» Set tasks
**1.** In the blog post, how many questions is the writer counting down?
**2.** For each statement, tell whether it agrees with the blog post. Answer yes or no, and quote the words from the text that decide it.
(a) The New York Times article covers 36 questions to fall in love.
(b) The writer is the oldest of five children.
(c) Both of the writer's parents were the youngest children in their homes.
**3.** Shorten the paragraph of the blog post that begins "My Mother, and Father are both youngest children" and keep its main facts.

» Excerpted text
--- BEGIN ---
43 Questions – Roots

Time flies, and I've asked it to, as I remember every passing moment with the children fondly I both eagerly anticipate the future, as well as regret the passage of the present, but only because every precious moment with my children seem to drift away too fast.

The New York Times has an article about 36 questions to fall in love.  I'm counting down 52.  (I need the extra 16).  This week I'm on question Number 43.

If you could change anything about the way you were raised, what would it be?

Kind of a hard hitting question, my parents read this, and I cannot imagine a more incredible childhood than the way I had.  Both because it shaped me to be who I am today, but because the factors that went into that are more complicated than any thousand upon thousand of combinations could have come up with.  (The recipe of an adult is extremely simple, just add time, and extremely complicated, add difficulty, add environment, add ice, snow, winter, and heart.)

My Mother, and Father are both youngest children from their respective homes.  This shaped them in many ways, and as a second born of five I have had a chance to change my youngest brother's diaper.  I had a chance to watch the way my parents parenting style changed over the years, I was blessed to have influential moments with my parents that I wouldn't trade for the world… and I have had the chance to make mistakes.  It's these mistakes that help form us into the parents we are.
--- END ---
» Records supplied
--- BEGIN ---
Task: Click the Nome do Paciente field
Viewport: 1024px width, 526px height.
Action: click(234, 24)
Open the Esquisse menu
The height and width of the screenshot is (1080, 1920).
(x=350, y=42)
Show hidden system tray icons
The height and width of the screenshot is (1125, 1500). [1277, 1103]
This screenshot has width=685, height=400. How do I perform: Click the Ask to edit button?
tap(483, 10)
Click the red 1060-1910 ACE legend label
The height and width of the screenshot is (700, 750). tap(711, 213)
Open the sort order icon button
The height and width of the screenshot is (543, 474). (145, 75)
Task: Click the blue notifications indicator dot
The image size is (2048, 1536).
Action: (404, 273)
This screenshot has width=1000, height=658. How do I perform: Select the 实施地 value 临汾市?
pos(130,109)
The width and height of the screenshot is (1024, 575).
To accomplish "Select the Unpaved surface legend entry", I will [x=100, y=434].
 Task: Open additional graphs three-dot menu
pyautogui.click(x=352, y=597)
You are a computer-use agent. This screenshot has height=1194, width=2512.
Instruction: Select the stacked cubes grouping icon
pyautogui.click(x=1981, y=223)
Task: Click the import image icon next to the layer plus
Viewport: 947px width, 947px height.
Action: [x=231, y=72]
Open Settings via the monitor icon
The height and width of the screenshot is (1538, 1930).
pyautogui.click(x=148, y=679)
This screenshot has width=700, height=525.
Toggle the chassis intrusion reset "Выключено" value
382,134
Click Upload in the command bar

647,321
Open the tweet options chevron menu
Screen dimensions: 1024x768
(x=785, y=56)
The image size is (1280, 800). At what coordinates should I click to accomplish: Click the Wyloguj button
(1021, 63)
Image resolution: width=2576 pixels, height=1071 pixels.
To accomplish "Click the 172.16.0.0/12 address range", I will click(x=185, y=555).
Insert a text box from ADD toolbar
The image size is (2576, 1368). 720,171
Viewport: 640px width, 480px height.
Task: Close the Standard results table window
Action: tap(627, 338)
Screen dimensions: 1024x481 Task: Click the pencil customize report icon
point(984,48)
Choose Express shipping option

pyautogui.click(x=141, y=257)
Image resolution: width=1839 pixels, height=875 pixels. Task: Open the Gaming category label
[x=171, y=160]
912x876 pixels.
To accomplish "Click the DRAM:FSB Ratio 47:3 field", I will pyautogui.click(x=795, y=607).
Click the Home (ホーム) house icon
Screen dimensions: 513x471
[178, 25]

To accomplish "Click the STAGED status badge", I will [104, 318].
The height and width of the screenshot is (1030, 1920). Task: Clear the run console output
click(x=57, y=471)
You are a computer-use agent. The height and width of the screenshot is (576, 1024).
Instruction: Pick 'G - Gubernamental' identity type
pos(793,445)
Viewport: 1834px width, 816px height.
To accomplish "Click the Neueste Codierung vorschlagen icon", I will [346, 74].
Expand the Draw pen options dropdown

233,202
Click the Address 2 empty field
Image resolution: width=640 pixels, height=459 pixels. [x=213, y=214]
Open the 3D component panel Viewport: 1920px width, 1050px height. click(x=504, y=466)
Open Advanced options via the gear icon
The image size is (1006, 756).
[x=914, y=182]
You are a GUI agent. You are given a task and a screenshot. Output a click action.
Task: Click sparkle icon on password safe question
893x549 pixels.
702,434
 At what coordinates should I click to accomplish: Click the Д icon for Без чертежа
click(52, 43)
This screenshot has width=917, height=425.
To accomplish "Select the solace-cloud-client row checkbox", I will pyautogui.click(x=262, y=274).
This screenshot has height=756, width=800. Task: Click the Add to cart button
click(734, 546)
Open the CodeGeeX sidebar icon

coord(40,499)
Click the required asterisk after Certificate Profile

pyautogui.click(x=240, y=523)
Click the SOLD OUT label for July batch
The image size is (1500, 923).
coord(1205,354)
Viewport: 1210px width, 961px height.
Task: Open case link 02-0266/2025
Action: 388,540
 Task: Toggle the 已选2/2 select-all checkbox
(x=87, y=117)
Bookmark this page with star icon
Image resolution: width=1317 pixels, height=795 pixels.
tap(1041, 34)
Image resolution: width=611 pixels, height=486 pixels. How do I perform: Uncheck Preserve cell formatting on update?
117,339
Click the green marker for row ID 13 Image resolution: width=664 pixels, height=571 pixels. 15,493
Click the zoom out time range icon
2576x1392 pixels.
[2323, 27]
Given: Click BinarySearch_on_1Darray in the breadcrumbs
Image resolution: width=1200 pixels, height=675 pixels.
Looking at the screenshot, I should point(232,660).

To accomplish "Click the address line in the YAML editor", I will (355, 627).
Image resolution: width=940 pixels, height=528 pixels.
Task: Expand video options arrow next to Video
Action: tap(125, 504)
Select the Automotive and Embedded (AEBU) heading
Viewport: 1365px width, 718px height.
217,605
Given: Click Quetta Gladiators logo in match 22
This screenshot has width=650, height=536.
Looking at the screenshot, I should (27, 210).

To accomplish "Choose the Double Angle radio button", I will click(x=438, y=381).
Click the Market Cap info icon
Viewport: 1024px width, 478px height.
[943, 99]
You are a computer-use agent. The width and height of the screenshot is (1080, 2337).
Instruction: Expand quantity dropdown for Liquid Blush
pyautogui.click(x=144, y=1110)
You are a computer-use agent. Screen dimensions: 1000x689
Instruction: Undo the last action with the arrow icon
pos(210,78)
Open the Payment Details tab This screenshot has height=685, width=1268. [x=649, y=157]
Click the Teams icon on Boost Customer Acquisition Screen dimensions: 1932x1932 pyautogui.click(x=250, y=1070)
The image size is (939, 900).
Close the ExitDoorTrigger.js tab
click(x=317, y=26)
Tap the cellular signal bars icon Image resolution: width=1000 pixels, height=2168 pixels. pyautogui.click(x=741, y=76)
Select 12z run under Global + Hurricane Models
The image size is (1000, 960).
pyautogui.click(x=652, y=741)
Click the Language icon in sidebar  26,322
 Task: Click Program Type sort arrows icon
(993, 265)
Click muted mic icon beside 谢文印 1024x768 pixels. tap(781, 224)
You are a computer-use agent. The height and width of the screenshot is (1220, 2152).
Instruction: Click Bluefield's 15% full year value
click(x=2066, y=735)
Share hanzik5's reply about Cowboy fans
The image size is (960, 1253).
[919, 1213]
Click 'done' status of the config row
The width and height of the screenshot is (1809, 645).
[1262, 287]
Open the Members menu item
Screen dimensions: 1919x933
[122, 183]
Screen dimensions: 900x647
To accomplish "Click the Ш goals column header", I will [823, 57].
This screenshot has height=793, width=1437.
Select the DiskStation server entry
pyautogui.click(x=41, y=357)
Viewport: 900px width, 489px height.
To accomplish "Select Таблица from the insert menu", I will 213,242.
--- END ---
» Answers by task
**1.** 52

**2.**
(a) Yes: "The New York Times has an article about 36 questions to fall in love."
(b) No: "as a second born of five"
(c) Yes: "My Mother, and Father are both youngest children from their respective homes."

**3.** Both of the writer's parents were the youngest children in their families, and this shaped them in many ways. As the second of five children, the writer changed the youngest brother's diaper, watched the parents' parenting style change over the years, had influential moments with them, and made mistakes. These mistakes help form people into the parents they become.